Of the lines listed below, return exactly those that run from the line containing "Viewport: 1867px width, 694px" through the line containing "Given: Collapse the", both included.
[Material supplied]
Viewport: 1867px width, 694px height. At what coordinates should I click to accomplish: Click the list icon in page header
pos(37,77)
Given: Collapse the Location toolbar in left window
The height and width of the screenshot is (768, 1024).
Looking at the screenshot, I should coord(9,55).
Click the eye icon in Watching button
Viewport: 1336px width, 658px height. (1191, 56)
[/Material supplied]
[Material supplied]
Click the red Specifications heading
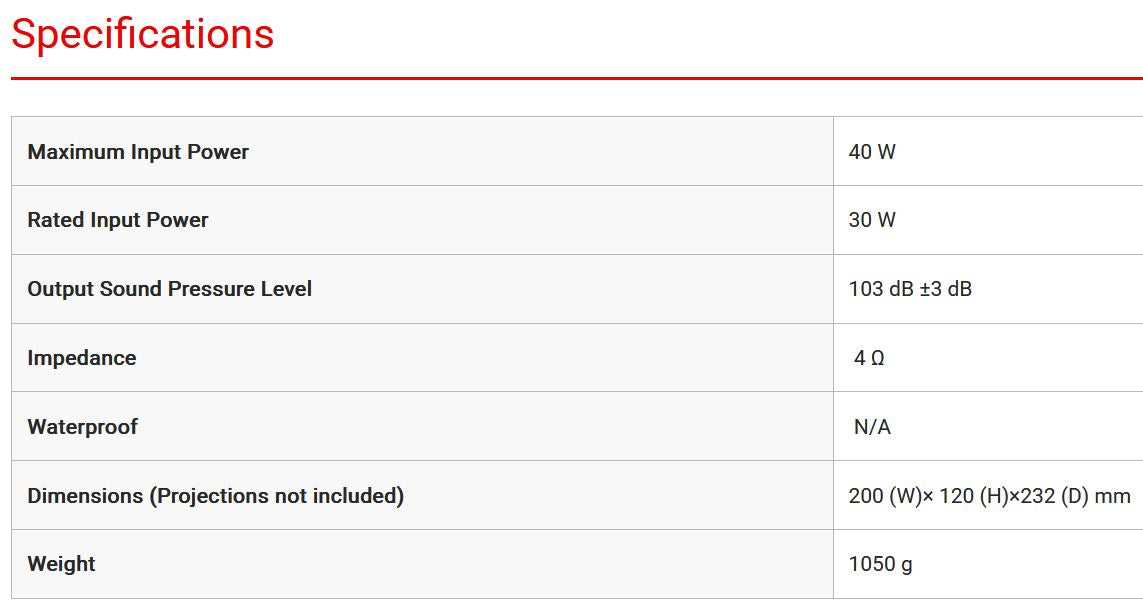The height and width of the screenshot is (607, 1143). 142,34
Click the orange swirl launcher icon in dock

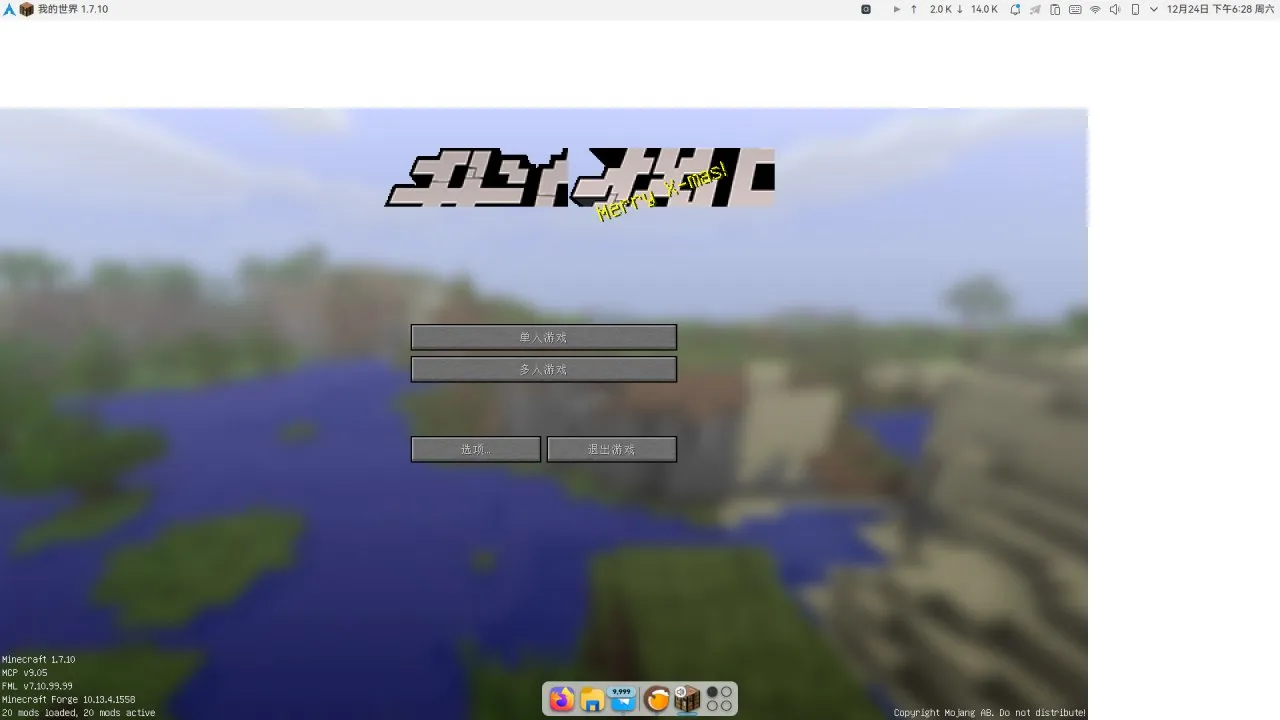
[/Material supplied]
[Material supplied]
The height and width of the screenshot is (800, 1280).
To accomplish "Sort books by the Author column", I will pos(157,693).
[/Material supplied]
*Solution for this problem*
Viewport: 1867px width, 694px height. At what coordinates should I click to accomplish: Click the list icon in page header
pos(37,77)
Given: Collapse the Location toolbar in left window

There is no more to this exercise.